Topical jokes in the week that Paul Nuttall’s Stoke by-election is beset by all the lies on his website. 

ukip

The only person who gave Donald Trump an easier time than Justin Trudeau, was Hillary Clinton.

Canada’s ferocious response to the US descent into fascism will be emoji-based.

Panicking UKIP advisers tell Paul Nuttall he cannot sell double glazing while campaigning.

Super Paul Nuttall says he will finish his PhD as soon as he’s finished collecting tokens for the new Fireman Sam action figure.

Hey Twitter can you divorce your children? Just asking for Paul Nuttall’s mum.

Super Paul Nuttall says the extra £50m for the NHS post Brexit will be funded from his mime artist franchise business.

It’s odd that Paul Nuttall makes all these fanciful claims on his CV but didn’t include prolific writer of fiction.

Paul Nuttall didn’t lose close friends at Hillsborough – although in fairness he’s losing shitloads of friends in Stoke right now.

Paul Nuttall did not have trials for Tranmere – although he may have had trials in Tranmere…magistrates court.

Paul Nutjob would actually be OK in the Apprentice CV round as it’s so fake that poor old Claude would just implode.

I’m leaving over Labour strategy, says man responsible for it.

Panicking Theresa May asks if it is possible to do a state visit on Skype.

I remember those quaint days when we wondered if wrestling was ‘real’. Now we dream of a time when everything will be as real as wrestling.

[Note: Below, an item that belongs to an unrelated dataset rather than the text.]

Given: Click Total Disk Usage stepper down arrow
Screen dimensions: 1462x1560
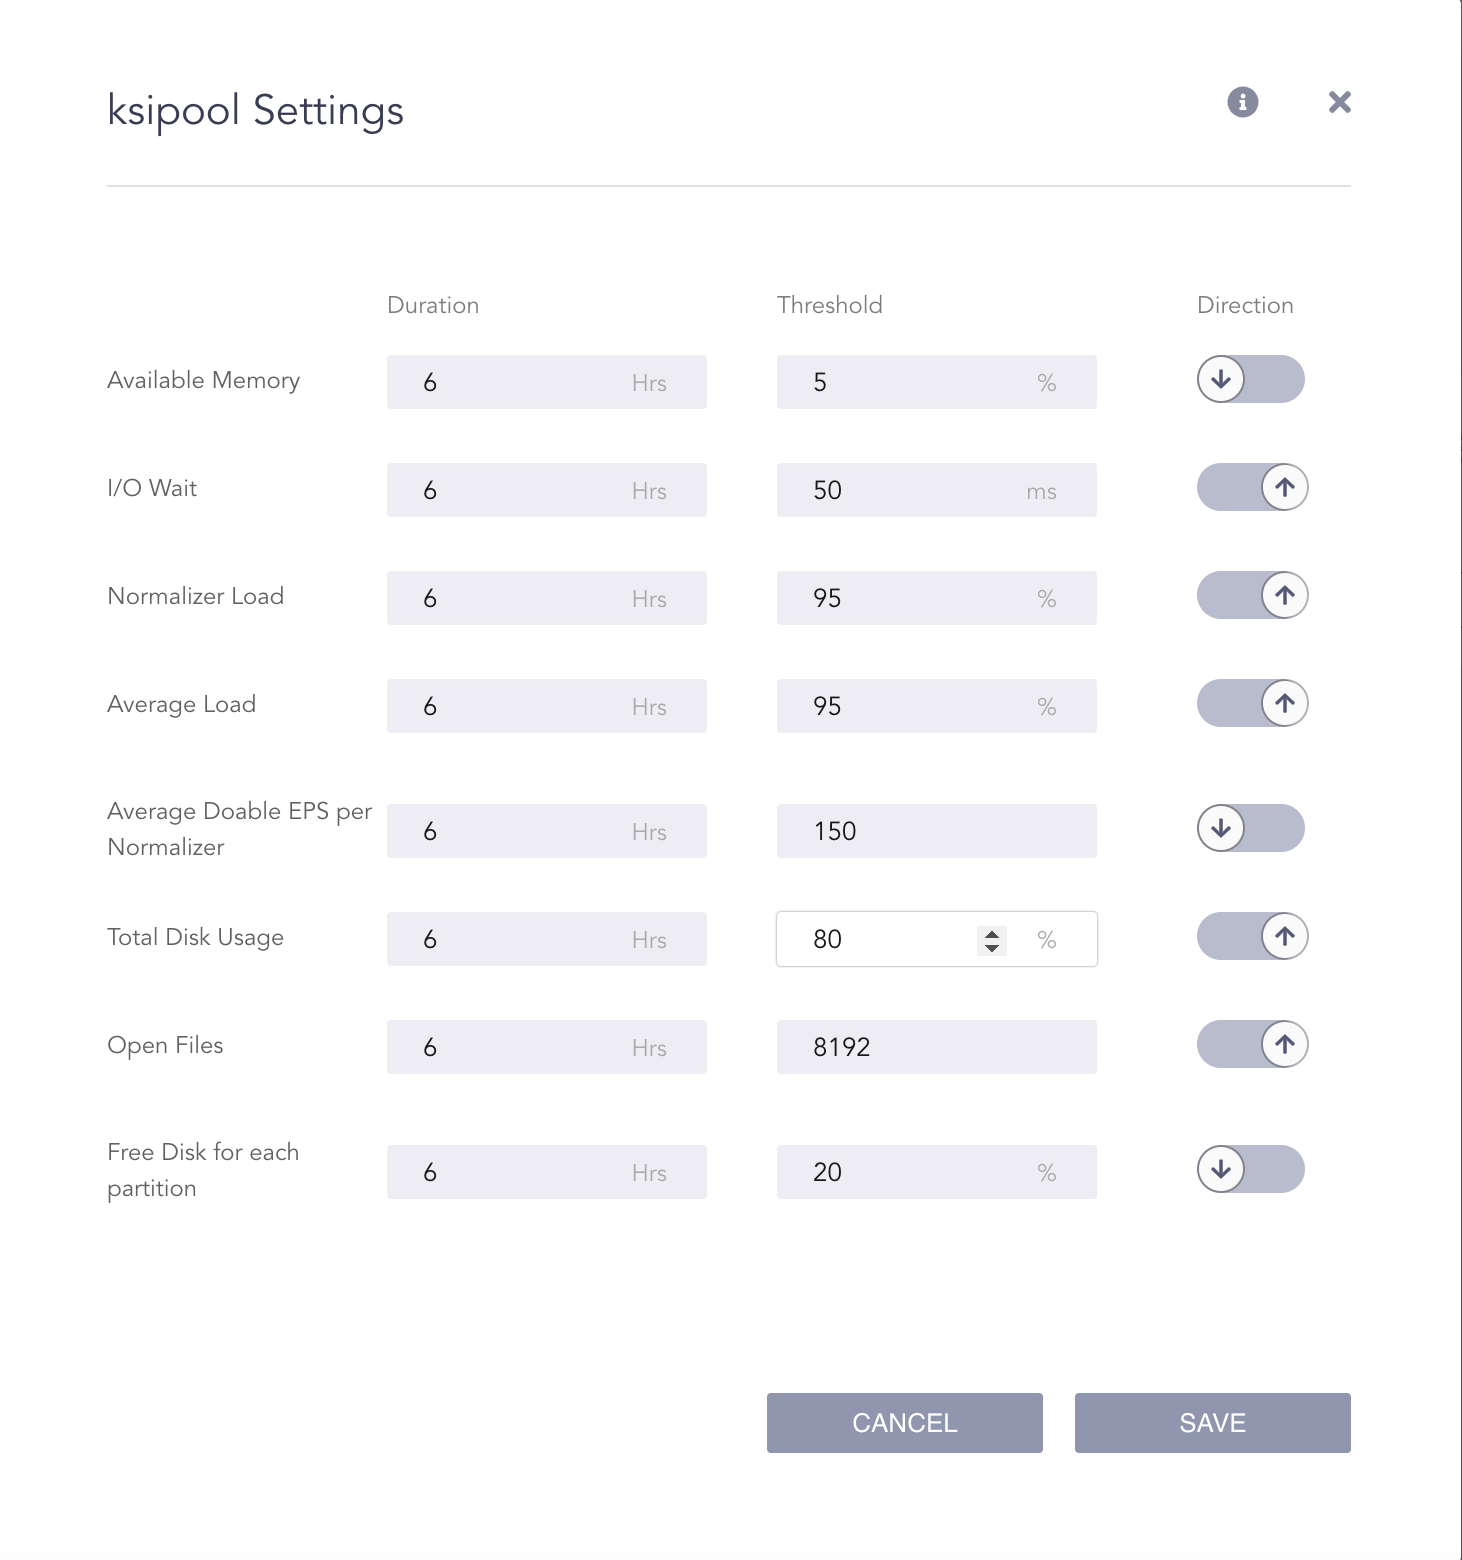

BBC Question Time starting to resemble an AA group which is minutes away from just sacking off and getting the voddy out.

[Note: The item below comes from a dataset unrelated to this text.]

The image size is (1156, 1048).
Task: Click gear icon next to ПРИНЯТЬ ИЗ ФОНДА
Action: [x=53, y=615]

The guy who’s currently erasing Paul Nuttall’s omnipotent fake CV may as well remove UKIP leader while he’s there.

JK’s rowing

Today the offence police got angry about London Dungeon tweets. Tomorrow they’ll be asking why Jason Statham needs to swear so much.

This JK Rowling-PIers Morgan ‘feud’ is like something out of a Jack Nicholson romcom.

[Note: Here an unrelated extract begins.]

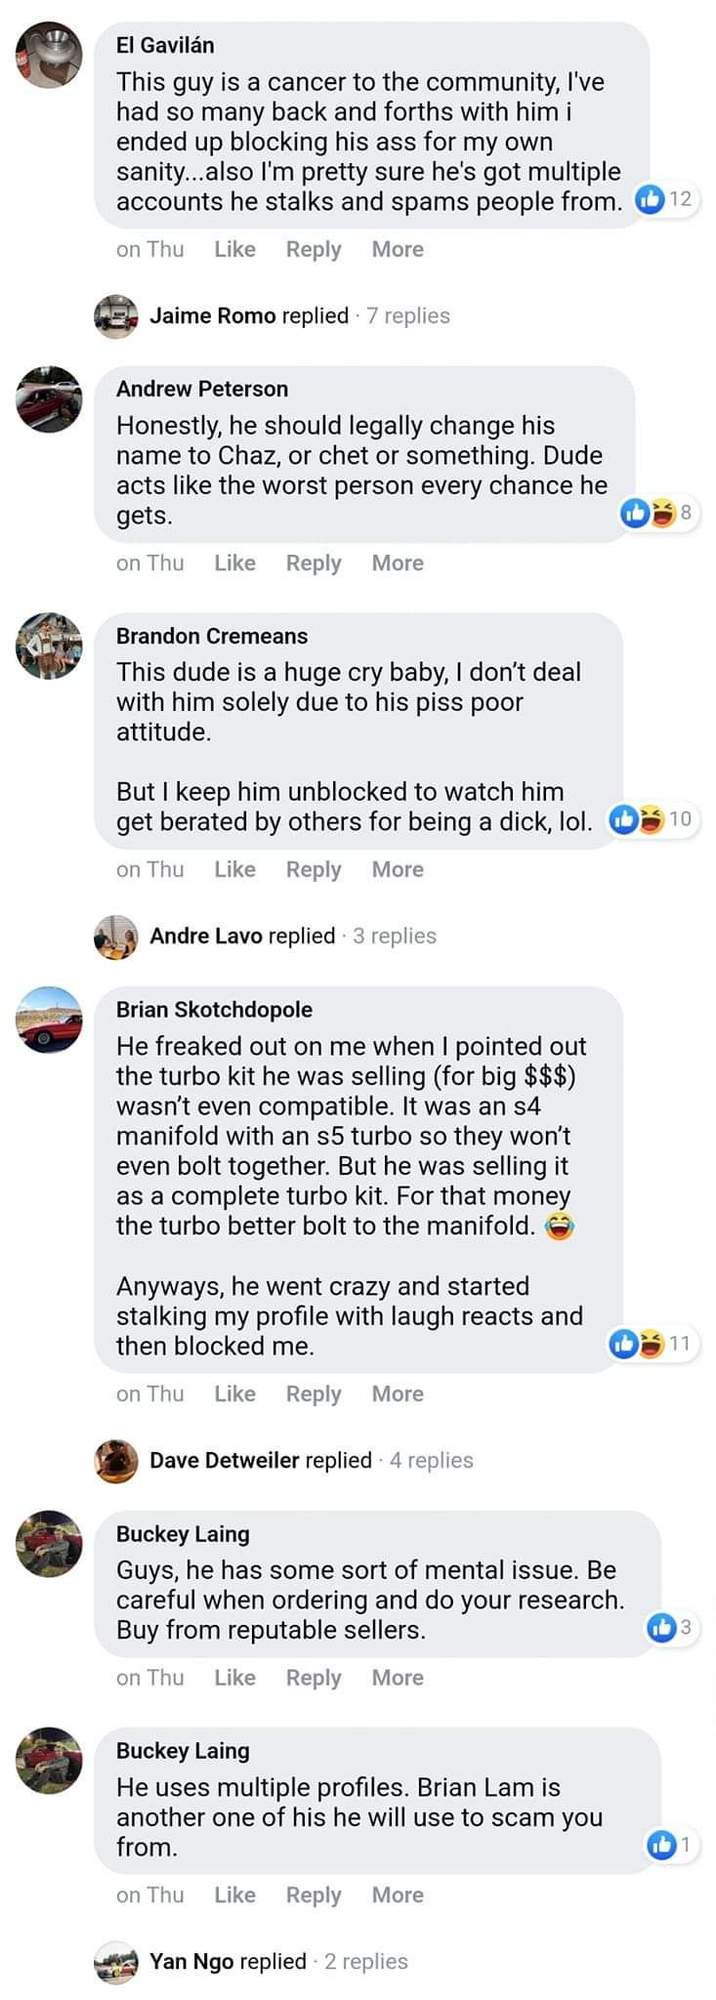This screenshot has width=716, height=2000.
Task: Like El Gavilán's comment
Action: pos(235,249)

If Danny Dyer becomes Doctor Who they can just drop the doctor bit.

Mafia Women with Trevor McDonald. Is this a documentary or snuffporn?

Football latest

Looking forward to Jose Mourinho presenting Harry Arter wiith a bouquet and a Red Arrows flypast.

Gary Neville and Ryan Giggs would’ve got a better reaction had they announced plans to actually build a white elephant.

Any Premier League managers who are petulant in interviews should be forced to conduct ten press conferences via the medium of dance

Leicester just can’t get over last season’s million-to-one achievement of understanding Claudio Ranieri’s tactics.

Manny Pacquiao asks Twitter followers to pick his next opponent. That’s so going to be Piers Morgan.

Jamie Vardy was hoping to play for England last summer. This summer he’ll be hoping to play for Millwall on loan.

Historic England have attacked plans for a towering pointless edifice to be positioned in the centre of Manchester…United’s midfield.

Mark Clattenburg will be fine in Saudi as his grasp of football rules is, well, sheihky.

By the way the easiest way for Arsenal to get rid of Wenger is to promise him a massive transfer war chest in the summer.

Leicester turned down £28m for Vardy. Next season they’ll pay someone £28m to take him.

That lunatic in control of America has done a speech again. To find the livestream just google ‘Mark Zuckerberg’.

I remain confident Jose Mourinho’s last act as a manager will be to bring himself on away to Stockport – while wearing a suit.